** Opening AVAILABLE DATA block **

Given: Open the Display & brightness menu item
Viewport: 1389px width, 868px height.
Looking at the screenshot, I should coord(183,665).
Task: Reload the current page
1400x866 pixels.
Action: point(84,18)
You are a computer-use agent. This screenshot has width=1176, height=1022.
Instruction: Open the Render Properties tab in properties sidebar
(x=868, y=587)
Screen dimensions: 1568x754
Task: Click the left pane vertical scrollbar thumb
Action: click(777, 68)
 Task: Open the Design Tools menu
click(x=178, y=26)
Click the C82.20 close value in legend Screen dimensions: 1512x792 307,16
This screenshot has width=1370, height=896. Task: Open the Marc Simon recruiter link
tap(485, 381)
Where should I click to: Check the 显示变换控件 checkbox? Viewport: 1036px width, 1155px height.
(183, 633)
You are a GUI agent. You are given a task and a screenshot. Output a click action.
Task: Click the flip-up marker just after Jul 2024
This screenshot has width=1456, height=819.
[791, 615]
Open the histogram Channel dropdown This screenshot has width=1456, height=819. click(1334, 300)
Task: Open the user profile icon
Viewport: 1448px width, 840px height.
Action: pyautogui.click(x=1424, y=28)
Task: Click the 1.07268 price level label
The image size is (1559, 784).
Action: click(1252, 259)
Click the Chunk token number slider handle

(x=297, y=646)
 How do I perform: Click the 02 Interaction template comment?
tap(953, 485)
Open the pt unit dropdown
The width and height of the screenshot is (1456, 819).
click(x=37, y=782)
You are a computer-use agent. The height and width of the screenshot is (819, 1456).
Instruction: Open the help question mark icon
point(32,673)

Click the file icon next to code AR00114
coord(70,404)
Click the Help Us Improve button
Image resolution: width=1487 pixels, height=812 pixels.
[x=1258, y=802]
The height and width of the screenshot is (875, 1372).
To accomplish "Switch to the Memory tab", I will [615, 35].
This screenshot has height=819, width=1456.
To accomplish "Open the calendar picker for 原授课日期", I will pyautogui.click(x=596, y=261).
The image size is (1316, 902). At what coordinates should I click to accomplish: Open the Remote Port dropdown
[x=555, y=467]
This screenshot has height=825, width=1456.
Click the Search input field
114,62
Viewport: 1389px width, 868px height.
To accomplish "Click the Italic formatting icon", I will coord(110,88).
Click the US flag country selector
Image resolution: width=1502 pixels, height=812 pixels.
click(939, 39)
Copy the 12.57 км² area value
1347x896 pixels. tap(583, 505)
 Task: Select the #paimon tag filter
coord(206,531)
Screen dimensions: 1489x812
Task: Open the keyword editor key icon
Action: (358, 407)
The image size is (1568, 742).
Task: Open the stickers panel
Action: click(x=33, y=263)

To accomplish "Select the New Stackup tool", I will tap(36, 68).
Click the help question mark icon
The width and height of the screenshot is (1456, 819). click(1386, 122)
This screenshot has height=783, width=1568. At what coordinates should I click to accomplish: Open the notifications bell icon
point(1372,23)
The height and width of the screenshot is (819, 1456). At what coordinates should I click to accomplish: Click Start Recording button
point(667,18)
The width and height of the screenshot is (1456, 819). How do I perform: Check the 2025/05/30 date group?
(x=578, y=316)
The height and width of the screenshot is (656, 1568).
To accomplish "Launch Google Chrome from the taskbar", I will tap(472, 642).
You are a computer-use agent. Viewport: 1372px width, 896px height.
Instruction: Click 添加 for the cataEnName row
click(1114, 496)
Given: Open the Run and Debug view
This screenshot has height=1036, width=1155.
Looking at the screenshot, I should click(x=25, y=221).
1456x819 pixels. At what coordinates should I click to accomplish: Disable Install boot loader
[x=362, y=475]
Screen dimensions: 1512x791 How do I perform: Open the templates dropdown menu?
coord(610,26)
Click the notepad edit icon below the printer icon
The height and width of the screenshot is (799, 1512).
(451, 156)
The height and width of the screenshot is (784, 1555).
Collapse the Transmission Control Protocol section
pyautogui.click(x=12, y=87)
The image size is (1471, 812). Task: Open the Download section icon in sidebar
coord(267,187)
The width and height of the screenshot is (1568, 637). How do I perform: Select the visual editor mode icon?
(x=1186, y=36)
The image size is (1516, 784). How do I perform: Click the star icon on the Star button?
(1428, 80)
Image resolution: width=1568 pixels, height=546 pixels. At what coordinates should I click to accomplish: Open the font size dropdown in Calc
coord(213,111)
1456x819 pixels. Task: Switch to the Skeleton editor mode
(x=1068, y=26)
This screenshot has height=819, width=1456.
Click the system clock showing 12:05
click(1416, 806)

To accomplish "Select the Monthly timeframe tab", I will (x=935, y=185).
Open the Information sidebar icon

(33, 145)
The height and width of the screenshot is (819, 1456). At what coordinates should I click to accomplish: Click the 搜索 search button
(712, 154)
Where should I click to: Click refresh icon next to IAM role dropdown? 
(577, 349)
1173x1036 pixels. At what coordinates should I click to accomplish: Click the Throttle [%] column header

** Closing AVAILABLE DATA block **

### TASK GOAL
Output each entry exactly as written, leaving none out.

### RESPONSE TO THIS TASK
Given: Open the Display & brightness menu item
Viewport: 1389px width, 868px height.
Looking at the screenshot, I should coord(183,665).
Task: Reload the current page
1400x866 pixels.
Action: point(84,18)
You are a computer-use agent. This screenshot has width=1176, height=1022.
Instruction: Open the Render Properties tab in properties sidebar
(x=868, y=587)
Screen dimensions: 1568x754
Task: Click the left pane vertical scrollbar thumb
Action: click(777, 68)
 Task: Open the Design Tools menu
click(x=178, y=26)
Click the C82.20 close value in legend Screen dimensions: 1512x792 307,16
This screenshot has width=1370, height=896. Task: Open the Marc Simon recruiter link
tap(485, 381)
Where should I click to: Check the 显示变换控件 checkbox? Viewport: 1036px width, 1155px height.
(183, 633)
You are a GUI agent. You are given a task and a screenshot. Output a click action.
Task: Click the flip-up marker just after Jul 2024
This screenshot has width=1456, height=819.
[791, 615]
Open the histogram Channel dropdown This screenshot has width=1456, height=819. click(1334, 300)
Task: Open the user profile icon
Viewport: 1448px width, 840px height.
Action: pyautogui.click(x=1424, y=28)
Task: Click the 1.07268 price level label
The image size is (1559, 784).
Action: click(1252, 259)
Click the Chunk token number slider handle

(x=297, y=646)
 How do I perform: Click the 02 Interaction template comment?
tap(953, 485)
Open the pt unit dropdown
The width and height of the screenshot is (1456, 819).
click(x=37, y=782)
You are a computer-use agent. The height and width of the screenshot is (819, 1456).
Instruction: Open the help question mark icon
point(32,673)

Click the file icon next to code AR00114
coord(70,404)
Click the Help Us Improve button
Image resolution: width=1487 pixels, height=812 pixels.
[x=1258, y=802]
The height and width of the screenshot is (875, 1372).
To accomplish "Switch to the Memory tab", I will [615, 35].
This screenshot has height=819, width=1456.
To accomplish "Open the calendar picker for 原授课日期", I will pyautogui.click(x=596, y=261).
The image size is (1316, 902). At what coordinates should I click to accomplish: Open the Remote Port dropdown
[x=555, y=467]
This screenshot has height=825, width=1456.
Click the Search input field
114,62
Viewport: 1389px width, 868px height.
To accomplish "Click the Italic formatting icon", I will coord(110,88).
Click the US flag country selector
Image resolution: width=1502 pixels, height=812 pixels.
click(939, 39)
Copy the 12.57 км² area value
1347x896 pixels. tap(583, 505)
 Task: Select the #paimon tag filter
coord(206,531)
Screen dimensions: 1489x812
Task: Open the keyword editor key icon
Action: (358, 407)
The image size is (1568, 742).
Task: Open the stickers panel
Action: click(x=33, y=263)

To accomplish "Select the New Stackup tool", I will tap(36, 68).
Click the help question mark icon
The width and height of the screenshot is (1456, 819). click(1386, 122)
This screenshot has height=783, width=1568. At what coordinates should I click to accomplish: Open the notifications bell icon
point(1372,23)
The height and width of the screenshot is (819, 1456). At what coordinates should I click to accomplish: Click Start Recording button
point(667,18)
The width and height of the screenshot is (1456, 819). How do I perform: Check the 2025/05/30 date group?
(x=578, y=316)
The height and width of the screenshot is (656, 1568).
To accomplish "Launch Google Chrome from the taskbar", I will tap(472, 642).
You are a computer-use agent. Viewport: 1372px width, 896px height.
Instruction: Click 添加 for the cataEnName row
click(1114, 496)
Given: Open the Run and Debug view
This screenshot has height=1036, width=1155.
Looking at the screenshot, I should click(x=25, y=221).
1456x819 pixels. At what coordinates should I click to accomplish: Disable Install boot loader
[x=362, y=475]
Screen dimensions: 1512x791 How do I perform: Open the templates dropdown menu?
coord(610,26)
Click the notepad edit icon below the printer icon
The height and width of the screenshot is (799, 1512).
(451, 156)
The height and width of the screenshot is (784, 1555).
Collapse the Transmission Control Protocol section
pyautogui.click(x=12, y=87)
The image size is (1471, 812). Task: Open the Download section icon in sidebar
coord(267,187)
The width and height of the screenshot is (1568, 637). How do I perform: Select the visual editor mode icon?
(x=1186, y=36)
The image size is (1516, 784). How do I perform: Click the star icon on the Star button?
(1428, 80)
Image resolution: width=1568 pixels, height=546 pixels. At what coordinates should I click to accomplish: Open the font size dropdown in Calc
coord(213,111)
1456x819 pixels. Task: Switch to the Skeleton editor mode
(x=1068, y=26)
This screenshot has height=819, width=1456.
Click the system clock showing 12:05
click(1416, 806)

To accomplish "Select the Monthly timeframe tab", I will (x=935, y=185).
Open the Information sidebar icon

(33, 145)
The height and width of the screenshot is (819, 1456). At what coordinates should I click to accomplish: Click the 搜索 search button
(712, 154)
Where should I click to: Click refresh icon next to IAM role dropdown? 
(577, 349)
1173x1036 pixels. At what coordinates should I click to accomplish: Click the Throttle [%] column header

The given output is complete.